Editor’s Note: Rep. Darrell Issa is the U.S. representative for California’s 49th Congressional District and a senior member of the House Judiciary Committee. The opinions expressed in this commentary are his.

(CNN) —  

Travelers at America’s second busiest airport became some of America’s busiest tweeters when security lines at Chicago’s O’Hare International caused some 450 passengers to miss their flights recently, stranding them in the airport and forcing dozens to sleep on cots in line overnight. Angry passengers took to Twitter, posting photos of marathon security lines on social media with the hashtag #IHateTheWait.

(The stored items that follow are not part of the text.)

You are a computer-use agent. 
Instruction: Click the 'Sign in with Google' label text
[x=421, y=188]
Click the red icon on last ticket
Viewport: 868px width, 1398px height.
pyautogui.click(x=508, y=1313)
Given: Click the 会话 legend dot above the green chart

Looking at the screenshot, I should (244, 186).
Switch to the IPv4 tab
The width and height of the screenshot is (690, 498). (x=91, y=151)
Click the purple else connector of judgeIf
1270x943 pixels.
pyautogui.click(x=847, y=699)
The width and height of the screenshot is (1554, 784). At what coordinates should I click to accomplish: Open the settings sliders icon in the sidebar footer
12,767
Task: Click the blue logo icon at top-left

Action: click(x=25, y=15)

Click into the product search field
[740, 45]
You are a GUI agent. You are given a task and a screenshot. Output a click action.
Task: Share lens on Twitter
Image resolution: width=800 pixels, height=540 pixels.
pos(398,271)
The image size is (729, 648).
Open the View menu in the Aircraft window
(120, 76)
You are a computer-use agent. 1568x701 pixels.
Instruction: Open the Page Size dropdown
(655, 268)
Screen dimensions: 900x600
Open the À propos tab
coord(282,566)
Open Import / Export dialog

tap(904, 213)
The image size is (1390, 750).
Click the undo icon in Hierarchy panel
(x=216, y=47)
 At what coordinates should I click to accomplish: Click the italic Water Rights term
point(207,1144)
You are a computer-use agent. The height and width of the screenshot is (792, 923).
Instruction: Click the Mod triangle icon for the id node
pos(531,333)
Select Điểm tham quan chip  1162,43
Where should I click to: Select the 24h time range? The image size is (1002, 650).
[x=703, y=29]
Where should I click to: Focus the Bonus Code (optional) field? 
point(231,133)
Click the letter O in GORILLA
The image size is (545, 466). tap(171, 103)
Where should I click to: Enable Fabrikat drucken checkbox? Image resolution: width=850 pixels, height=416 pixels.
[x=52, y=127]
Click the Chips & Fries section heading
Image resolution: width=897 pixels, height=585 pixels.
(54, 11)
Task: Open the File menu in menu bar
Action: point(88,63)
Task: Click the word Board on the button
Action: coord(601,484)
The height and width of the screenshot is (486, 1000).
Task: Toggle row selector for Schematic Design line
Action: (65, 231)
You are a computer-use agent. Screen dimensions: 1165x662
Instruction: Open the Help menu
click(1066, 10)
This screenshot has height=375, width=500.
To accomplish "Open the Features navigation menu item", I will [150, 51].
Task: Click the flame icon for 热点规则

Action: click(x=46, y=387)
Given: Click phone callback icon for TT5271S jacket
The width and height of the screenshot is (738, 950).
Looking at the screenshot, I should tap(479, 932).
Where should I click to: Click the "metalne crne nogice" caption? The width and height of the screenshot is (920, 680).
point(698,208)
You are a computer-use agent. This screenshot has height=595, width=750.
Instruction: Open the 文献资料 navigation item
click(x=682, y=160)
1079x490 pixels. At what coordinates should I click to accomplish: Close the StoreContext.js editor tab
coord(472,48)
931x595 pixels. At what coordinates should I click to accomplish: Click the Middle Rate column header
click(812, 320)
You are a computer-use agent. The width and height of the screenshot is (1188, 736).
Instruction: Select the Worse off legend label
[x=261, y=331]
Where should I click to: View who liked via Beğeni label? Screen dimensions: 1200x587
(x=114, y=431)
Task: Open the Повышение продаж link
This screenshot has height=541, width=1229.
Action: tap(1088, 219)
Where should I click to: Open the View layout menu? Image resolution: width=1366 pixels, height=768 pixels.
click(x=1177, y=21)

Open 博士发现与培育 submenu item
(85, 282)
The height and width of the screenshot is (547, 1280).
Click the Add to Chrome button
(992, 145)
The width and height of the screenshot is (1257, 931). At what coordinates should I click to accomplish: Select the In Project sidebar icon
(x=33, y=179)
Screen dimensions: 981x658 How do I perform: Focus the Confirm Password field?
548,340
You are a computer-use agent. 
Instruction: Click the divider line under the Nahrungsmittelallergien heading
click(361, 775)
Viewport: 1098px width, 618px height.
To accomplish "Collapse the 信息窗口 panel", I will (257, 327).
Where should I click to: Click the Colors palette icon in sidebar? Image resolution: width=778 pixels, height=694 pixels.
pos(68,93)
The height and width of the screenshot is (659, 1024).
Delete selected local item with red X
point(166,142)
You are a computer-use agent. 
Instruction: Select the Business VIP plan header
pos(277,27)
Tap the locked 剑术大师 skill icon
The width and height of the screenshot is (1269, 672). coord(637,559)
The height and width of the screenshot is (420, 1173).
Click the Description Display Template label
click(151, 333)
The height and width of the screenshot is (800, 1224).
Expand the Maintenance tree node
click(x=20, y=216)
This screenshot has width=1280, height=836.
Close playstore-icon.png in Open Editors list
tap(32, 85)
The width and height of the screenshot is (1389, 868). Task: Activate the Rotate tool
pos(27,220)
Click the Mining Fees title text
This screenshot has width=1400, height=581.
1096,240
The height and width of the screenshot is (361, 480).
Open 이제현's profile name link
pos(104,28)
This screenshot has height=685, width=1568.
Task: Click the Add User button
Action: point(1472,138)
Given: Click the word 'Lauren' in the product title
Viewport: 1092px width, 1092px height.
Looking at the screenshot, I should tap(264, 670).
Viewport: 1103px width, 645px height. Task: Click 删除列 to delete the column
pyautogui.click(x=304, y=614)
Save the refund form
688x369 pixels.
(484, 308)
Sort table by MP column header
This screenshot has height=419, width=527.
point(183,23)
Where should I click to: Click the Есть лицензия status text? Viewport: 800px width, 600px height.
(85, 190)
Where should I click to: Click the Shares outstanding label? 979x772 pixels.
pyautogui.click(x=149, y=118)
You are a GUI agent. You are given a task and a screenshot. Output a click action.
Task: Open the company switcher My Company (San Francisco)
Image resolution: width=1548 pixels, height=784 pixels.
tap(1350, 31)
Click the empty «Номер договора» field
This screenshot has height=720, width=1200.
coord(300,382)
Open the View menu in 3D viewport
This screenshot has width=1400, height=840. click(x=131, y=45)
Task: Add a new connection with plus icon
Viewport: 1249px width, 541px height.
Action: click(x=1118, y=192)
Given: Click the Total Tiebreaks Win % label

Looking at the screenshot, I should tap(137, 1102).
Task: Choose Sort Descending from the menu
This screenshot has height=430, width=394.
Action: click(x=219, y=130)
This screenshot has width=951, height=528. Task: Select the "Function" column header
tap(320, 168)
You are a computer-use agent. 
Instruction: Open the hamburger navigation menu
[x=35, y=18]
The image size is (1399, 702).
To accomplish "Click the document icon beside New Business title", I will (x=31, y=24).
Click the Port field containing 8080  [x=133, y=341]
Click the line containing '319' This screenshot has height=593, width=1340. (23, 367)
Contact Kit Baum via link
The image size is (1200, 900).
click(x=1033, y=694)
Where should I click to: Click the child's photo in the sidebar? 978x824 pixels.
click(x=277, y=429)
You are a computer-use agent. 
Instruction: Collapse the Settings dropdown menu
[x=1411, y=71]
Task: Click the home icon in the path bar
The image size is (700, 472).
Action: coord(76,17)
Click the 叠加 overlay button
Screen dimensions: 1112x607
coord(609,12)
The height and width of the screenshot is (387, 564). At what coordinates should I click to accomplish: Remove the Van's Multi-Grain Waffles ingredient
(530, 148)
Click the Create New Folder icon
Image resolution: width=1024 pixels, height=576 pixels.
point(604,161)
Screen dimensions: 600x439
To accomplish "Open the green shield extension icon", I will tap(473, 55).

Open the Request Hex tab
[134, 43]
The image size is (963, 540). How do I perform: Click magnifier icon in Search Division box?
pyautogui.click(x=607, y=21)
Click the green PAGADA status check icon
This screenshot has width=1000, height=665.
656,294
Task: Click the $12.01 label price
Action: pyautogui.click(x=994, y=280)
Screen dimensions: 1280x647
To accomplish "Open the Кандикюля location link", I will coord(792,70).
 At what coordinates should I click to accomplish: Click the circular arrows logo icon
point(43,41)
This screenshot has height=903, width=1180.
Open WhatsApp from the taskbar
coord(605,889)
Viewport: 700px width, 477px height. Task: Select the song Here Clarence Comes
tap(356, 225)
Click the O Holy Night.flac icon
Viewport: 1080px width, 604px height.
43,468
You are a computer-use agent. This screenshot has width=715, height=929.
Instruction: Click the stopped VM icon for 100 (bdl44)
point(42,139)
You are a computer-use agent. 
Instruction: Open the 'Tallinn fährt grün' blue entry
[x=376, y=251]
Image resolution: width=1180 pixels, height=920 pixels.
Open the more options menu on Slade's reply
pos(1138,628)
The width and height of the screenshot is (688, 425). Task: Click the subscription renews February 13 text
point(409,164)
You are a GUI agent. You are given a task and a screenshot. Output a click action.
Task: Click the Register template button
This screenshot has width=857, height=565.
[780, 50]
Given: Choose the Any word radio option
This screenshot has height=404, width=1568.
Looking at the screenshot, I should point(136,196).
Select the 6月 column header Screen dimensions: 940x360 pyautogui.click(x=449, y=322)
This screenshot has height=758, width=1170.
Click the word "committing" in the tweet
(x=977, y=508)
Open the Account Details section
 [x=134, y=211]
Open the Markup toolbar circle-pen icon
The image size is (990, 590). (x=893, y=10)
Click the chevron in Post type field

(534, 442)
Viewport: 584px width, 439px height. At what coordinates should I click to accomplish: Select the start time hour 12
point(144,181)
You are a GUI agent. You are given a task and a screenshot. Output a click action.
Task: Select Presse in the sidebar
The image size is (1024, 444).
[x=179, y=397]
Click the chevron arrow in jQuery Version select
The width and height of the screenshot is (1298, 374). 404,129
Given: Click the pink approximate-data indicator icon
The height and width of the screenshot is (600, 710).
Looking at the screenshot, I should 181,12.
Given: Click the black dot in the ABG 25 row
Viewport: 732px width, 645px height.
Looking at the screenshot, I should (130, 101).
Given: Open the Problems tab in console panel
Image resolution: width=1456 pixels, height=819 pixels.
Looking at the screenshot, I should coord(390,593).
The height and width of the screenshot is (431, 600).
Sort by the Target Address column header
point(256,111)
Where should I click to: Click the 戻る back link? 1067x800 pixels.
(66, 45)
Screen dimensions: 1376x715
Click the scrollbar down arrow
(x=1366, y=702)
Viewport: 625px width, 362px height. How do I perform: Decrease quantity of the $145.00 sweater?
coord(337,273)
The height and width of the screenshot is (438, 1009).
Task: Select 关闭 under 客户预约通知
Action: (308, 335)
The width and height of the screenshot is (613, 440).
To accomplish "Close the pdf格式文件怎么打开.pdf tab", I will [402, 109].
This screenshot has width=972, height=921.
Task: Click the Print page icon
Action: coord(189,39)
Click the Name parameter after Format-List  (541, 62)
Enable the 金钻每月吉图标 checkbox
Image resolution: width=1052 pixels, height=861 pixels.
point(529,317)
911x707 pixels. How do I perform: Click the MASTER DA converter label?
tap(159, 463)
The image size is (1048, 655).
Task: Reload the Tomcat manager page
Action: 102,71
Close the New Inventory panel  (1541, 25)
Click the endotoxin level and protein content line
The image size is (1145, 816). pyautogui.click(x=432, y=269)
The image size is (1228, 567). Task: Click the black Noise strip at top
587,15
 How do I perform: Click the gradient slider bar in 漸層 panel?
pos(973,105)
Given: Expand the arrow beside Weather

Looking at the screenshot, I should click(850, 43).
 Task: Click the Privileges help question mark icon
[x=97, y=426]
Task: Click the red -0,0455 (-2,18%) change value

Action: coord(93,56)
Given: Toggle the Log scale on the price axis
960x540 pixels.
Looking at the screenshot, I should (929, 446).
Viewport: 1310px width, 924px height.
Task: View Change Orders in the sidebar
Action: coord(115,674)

PHOTO: Drew Angerer/Getty Images

These firestorms online and in the media have brought new attention to our broken airport security system, a problem that has been slowly growing for years. But if we really “hate the wait” and want to fix it, the solution couldn’t be any simpler: let’s get the TSA out of the airport screening business altogether.

The idea of privatizing airport security isn’t a new one. Look no further than Canada and almost every single European country, which all use private airport screeners. The U.S. did, too – before we decided to nationalize airport security in the wake of 9/11. Certainly quick action was called for then, but our government-run screening program hasn’t lived up to the level of service or security we had hoped for.

02:01 - Source: CNN
TSA Administrator: Open to privatization

Last year, an internal investigation revealed that undercover agents were able to sneak mock explosives or banned weapons through the agency’s security checkpoints a whopping 95% of the time. And in the real world, the results with actual air travelers were similar. Since 2001, the TSA has suffered more than 25,000 security breaches (an average of over 200 per month) where passengers were able either to gain access to restricted areas of an airport or get items on board without proper examination.

The worst part is that those are just the errors we know about. The real number of breaches is likely much higher.

Taken together, these reports prove what many of us have suspected all along. The Transportation Security Administration’s screening procedures project only the illusion of increased safety — in reality, they provide little protection.

Persistent vigilance is necessary to thwart terrorist attacks, but when taxpayers are forced to spend billions on a program that fails 95% of the time, it’s clear that something has to change, and fast.

The agency’s latest budget gives it $7.4 billion to run its airport security program. The result? Warehouses full of abandoned screening equipment, poor detection rates, and growing lines of frustrated travelers.

TSA’s defenders point to budget cuts and staff layoffs to justify the agency’s poor performance, but if declining budgets are the cause of our problems, then airport security privatization just might be a perfect solution to help the TSA do more, with less.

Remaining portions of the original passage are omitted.